Gramsci, per una socialità progressiva

All'interno del più rotondo anniversario della nascita del Partito comunista d'Italia (gennaio 1921), quest'anno cade anche quello di uno dei suoi fondatori, Antonio Gramsci, nato il 22 gennaio 1891. Una delle porte più agevoli per entrare nella biografia, se non nell'articolata opera, del pensatore di Ales, restano Le lettere dal carcere.

di in: Inattualità

Propongo un sintetico approccio a Le lettere dal carcere attraverso i sei fattori essenziali presenti in ogni atto comunicativo e canonizzati da Roman Jakobson in Linguistica e poetica del 1960 insieme alle sei relative funzioni linguistiche. Fin nella prima parte dell’epistolario di Gramsci si assiste a una stretta interrelazione tra le funzioni comunicative. Vi è preliminarmente l’elemento fatico, che s’interroga sulle difficoltà del contatto e stabilisce quindi le regole della corrispondenza:

Ma non mi sembra possibile che tutte le tue lettere siano andate smarrite; penso allora che ci sia un qualche misterioso provvedimento per cui una parte della mia corrispondenza non mi venga trasmessa. Non sono neanche sicuro, pertanto, che le mie lettere ti giungano; nel caso affermativo, e per ogni evenienza, pensando che nelle tue lettere ci sia stato un sia pure lontano accenno al provvedimento che mi ha colpito, ti prego di evitare tali possibili accenni, anche i più vaghi e indiretti e limitarti alle sole notizie famigliari. (26.2.1927).

Riflettere sugli intoppi della comunicazione conduce inevitabilmente anche alla funzione metalinguistica, ovvero a considerare il codice epistolare. Alla autolimitazione degli argomenti segue poi un’autocensura sui sentimenti. Ciò forse influisce sul netto abbassamento della funzione emotiva, cosicché il mittente-Gramsci si mostra in limitata evidenza:

Vedi, in questo tempo, sapendo con certezza che le mie lettere sarebbero state lette secondo le disposizioni carcerarie, mi è nato una specie di pudore: non oso scrivere intorno a certi sentimenti e se cerco di smorzarli per adeguarmi alla situazione, mi pare di fare il sacrestano. (9.12.1926).

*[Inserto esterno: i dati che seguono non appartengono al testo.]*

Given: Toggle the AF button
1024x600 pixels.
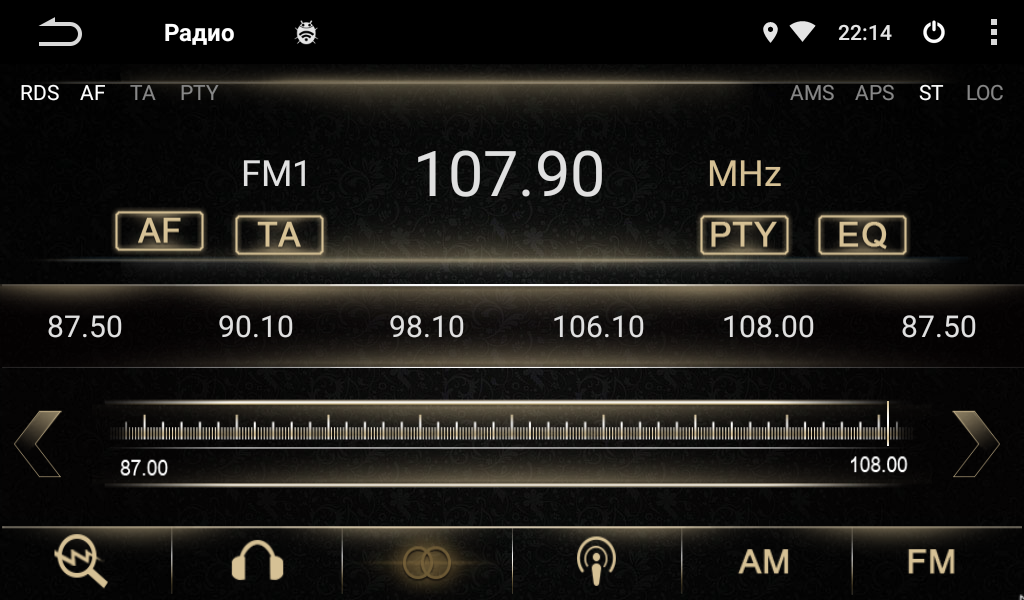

Un altro fattore comunicativo, quello riguardante il destinatario, contribuisce al tono smorzato. È Tania, sorella della moglie sui cui rapporti freddi col detenuto ritorneremo, che va sostenuta e consolata dal confinato: “Spero di averti fatto un po’ sorridere: mi pare che il tuo lungo silenzio debba essere interpretato come una conseguenza di una melanconia e di stanchezza e che fosse proprio necessario farti sorridere.” (15.1.1927). In senso più ampio l’andamento leggero risponde ad una scelta programmatica di filosofia dell’ironia e del distacco:

Oggi, tutto un ciclo di mutamenti si è già svolto, perché sono giunto alla calma decisione di non oppormi a ciò che è necessario e ineluttabile coi mezzi e nei modi di prima, che erano inefficaci o inetti, ma di dominare e controllare, con un certo spirito ironico, il processo in corso. (27.2.1928)

La distanza tuttavia non si fa mai freddezza, bensì volontà conoscitiva animata da calda compartecipazione. Specialmente durante il confino (Ustica dal 7 dicembre 1926 al 20 gennaio 1927) e nella prima fase carceraria vera e propria l’occhio è curioso e vigile, la disposizione d’animo volta a comprendere e a sorprendersi d’un mondo inedito appare assai pronunciata. Di qui un iniziale, genuino atteggiamento d’apertura e addirittura di divertimento, che non pare determinato solo dai destinatari, ma che diventa la caratteristica più propria all’emittente:

Ti assicuro che, eccettuate pochissime ore di tetraggine una sera che hanno tolto la luce dalle nostre celle, sono sempre stato allegrissimo; lo spiritello che mi porta a cogliere il lato comico e caricaturale di tutte le scene era sempre attivo in me e mi ha mantenuto giocondo nonostante tutto. (9.12.1926)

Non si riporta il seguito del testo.